# Source data:
"""
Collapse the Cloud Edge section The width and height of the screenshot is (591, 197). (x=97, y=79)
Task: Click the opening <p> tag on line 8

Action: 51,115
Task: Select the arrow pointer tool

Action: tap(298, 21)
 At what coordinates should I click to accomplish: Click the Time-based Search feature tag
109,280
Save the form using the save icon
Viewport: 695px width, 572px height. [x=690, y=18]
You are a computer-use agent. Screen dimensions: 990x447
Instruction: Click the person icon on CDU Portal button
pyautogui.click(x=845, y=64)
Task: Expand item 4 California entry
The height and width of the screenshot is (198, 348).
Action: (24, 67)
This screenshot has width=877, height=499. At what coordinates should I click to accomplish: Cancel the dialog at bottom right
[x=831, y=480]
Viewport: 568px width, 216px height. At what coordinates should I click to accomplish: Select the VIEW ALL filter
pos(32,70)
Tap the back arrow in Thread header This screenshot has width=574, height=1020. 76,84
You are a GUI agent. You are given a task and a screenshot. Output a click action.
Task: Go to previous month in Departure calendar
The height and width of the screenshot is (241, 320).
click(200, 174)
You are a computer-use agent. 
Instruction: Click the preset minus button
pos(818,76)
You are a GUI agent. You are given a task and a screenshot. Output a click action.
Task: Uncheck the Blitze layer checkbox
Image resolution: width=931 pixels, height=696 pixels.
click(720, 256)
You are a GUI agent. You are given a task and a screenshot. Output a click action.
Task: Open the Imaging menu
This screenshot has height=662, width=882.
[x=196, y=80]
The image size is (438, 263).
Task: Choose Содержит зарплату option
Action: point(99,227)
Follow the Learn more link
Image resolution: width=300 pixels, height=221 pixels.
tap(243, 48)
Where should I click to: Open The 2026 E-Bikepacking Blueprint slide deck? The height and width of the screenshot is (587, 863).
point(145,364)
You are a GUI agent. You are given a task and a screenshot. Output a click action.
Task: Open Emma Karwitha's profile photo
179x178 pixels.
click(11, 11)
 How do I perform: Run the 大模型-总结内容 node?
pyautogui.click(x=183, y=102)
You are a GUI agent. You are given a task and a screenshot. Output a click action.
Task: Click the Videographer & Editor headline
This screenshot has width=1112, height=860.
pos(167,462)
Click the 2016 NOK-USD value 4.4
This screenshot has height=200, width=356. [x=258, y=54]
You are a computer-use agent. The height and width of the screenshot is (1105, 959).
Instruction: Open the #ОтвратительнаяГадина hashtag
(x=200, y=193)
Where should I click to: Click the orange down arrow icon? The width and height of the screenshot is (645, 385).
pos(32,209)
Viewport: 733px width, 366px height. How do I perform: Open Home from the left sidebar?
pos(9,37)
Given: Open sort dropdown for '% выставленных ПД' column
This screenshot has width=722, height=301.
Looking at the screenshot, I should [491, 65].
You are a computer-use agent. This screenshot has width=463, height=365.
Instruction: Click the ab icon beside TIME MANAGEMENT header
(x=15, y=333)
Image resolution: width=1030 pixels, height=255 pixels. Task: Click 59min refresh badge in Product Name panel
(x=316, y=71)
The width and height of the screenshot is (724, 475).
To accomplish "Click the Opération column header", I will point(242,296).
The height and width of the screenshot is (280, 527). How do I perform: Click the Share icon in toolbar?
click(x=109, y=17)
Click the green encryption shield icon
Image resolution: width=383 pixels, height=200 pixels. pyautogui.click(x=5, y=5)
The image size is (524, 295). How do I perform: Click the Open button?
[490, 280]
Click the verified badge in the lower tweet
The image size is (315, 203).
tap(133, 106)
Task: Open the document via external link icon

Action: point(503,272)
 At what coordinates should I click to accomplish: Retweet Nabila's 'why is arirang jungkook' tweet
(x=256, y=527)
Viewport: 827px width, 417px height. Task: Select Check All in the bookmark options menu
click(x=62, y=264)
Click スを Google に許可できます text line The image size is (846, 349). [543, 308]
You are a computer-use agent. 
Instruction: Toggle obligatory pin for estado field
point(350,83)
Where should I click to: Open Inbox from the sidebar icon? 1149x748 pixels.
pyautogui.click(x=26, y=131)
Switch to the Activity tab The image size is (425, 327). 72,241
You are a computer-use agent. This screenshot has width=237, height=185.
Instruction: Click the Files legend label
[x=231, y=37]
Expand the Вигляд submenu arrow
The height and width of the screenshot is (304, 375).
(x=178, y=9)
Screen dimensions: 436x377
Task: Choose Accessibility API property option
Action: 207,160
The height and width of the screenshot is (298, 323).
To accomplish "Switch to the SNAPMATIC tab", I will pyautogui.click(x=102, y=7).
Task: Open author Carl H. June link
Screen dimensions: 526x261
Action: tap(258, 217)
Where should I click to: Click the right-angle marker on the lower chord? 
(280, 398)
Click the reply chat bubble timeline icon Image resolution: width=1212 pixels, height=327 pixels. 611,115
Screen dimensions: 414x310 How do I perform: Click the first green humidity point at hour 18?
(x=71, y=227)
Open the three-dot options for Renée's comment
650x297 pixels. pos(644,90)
"""
# Exercise:
Repeat the material in full, exactly as it stands.

# Response for this exercise:
Collapse the Cloud Edge section The width and height of the screenshot is (591, 197). (x=97, y=79)
Task: Click the opening <p> tag on line 8

Action: 51,115
Task: Select the arrow pointer tool

Action: tap(298, 21)
 At what coordinates should I click to accomplish: Click the Time-based Search feature tag
109,280
Save the form using the save icon
Viewport: 695px width, 572px height. [x=690, y=18]
You are a computer-use agent. Screen dimensions: 990x447
Instruction: Click the person icon on CDU Portal button
pyautogui.click(x=845, y=64)
Task: Expand item 4 California entry
The height and width of the screenshot is (198, 348).
Action: (24, 67)
This screenshot has width=877, height=499. At what coordinates should I click to accomplish: Cancel the dialog at bottom right
[x=831, y=480]
Viewport: 568px width, 216px height. At what coordinates should I click to accomplish: Select the VIEW ALL filter
pos(32,70)
Tap the back arrow in Thread header This screenshot has width=574, height=1020. 76,84
You are a GUI agent. You are given a task and a screenshot. Output a click action.
Task: Go to previous month in Departure calendar
The height and width of the screenshot is (241, 320).
click(200, 174)
You are a computer-use agent. 
Instruction: Click the preset minus button
pos(818,76)
You are a GUI agent. You are given a task and a screenshot. Output a click action.
Task: Uncheck the Blitze layer checkbox
Image resolution: width=931 pixels, height=696 pixels.
click(720, 256)
You are a GUI agent. You are given a task and a screenshot. Output a click action.
Task: Open the Imaging menu
This screenshot has height=662, width=882.
[x=196, y=80]
The image size is (438, 263).
Task: Choose Содержит зарплату option
Action: point(99,227)
Follow the Learn more link
Image resolution: width=300 pixels, height=221 pixels.
tap(243, 48)
Where should I click to: Open The 2026 E-Bikepacking Blueprint slide deck? The height and width of the screenshot is (587, 863).
point(145,364)
You are a GUI agent. You are given a task and a screenshot. Output a click action.
Task: Open Emma Karwitha's profile photo
179x178 pixels.
click(11, 11)
 How do I perform: Run the 大模型-总结内容 node?
pyautogui.click(x=183, y=102)
You are a GUI agent. You are given a task and a screenshot. Output a click action.
Task: Click the Videographer & Editor headline
This screenshot has width=1112, height=860.
pos(167,462)
Click the 2016 NOK-USD value 4.4
This screenshot has height=200, width=356. [x=258, y=54]
You are a computer-use agent. The height and width of the screenshot is (1105, 959).
Instruction: Open the #ОтвратительнаяГадина hashtag
(x=200, y=193)
Where should I click to: Click the orange down arrow icon? The width and height of the screenshot is (645, 385).
pos(32,209)
Viewport: 733px width, 366px height. How do I perform: Open Home from the left sidebar?
pos(9,37)
Given: Open sort dropdown for '% выставленных ПД' column
This screenshot has width=722, height=301.
Looking at the screenshot, I should [491, 65].
You are a computer-use agent. This screenshot has width=463, height=365.
Instruction: Click the ab icon beside TIME MANAGEMENT header
(x=15, y=333)
Image resolution: width=1030 pixels, height=255 pixels. Task: Click 59min refresh badge in Product Name panel
(x=316, y=71)
The width and height of the screenshot is (724, 475).
To accomplish "Click the Opération column header", I will point(242,296).
The height and width of the screenshot is (280, 527). How do I perform: Click the Share icon in toolbar?
click(x=109, y=17)
Click the green encryption shield icon
Image resolution: width=383 pixels, height=200 pixels. pyautogui.click(x=5, y=5)
The image size is (524, 295). How do I perform: Click the Open button?
[490, 280]
Click the verified badge in the lower tweet
The image size is (315, 203).
tap(133, 106)
Task: Open the document via external link icon

Action: point(503,272)
 At what coordinates should I click to accomplish: Retweet Nabila's 'why is arirang jungkook' tweet
(x=256, y=527)
Viewport: 827px width, 417px height. Task: Select Check All in the bookmark options menu
click(x=62, y=264)
Click スを Google に許可できます text line The image size is (846, 349). [543, 308]
You are a computer-use agent. 
Instruction: Toggle obligatory pin for estado field
point(350,83)
Where should I click to: Open Inbox from the sidebar icon? 1149x748 pixels.
pyautogui.click(x=26, y=131)
Switch to the Activity tab The image size is (425, 327). 72,241
You are a computer-use agent. This screenshot has width=237, height=185.
Instruction: Click the Files legend label
[x=231, y=37]
Expand the Вигляд submenu arrow
The height and width of the screenshot is (304, 375).
(x=178, y=9)
Screen dimensions: 436x377
Task: Choose Accessibility API property option
Action: 207,160
The height and width of the screenshot is (298, 323).
To accomplish "Switch to the SNAPMATIC tab", I will pyautogui.click(x=102, y=7).
Task: Open author Carl H. June link
Screen dimensions: 526x261
Action: tap(258, 217)
Where should I click to: Click the right-angle marker on the lower chord? 
(280, 398)
Click the reply chat bubble timeline icon Image resolution: width=1212 pixels, height=327 pixels. 611,115
Screen dimensions: 414x310 How do I perform: Click the first green humidity point at hour 18?
(x=71, y=227)
Open the three-dot options for Renée's comment
650x297 pixels. pos(644,90)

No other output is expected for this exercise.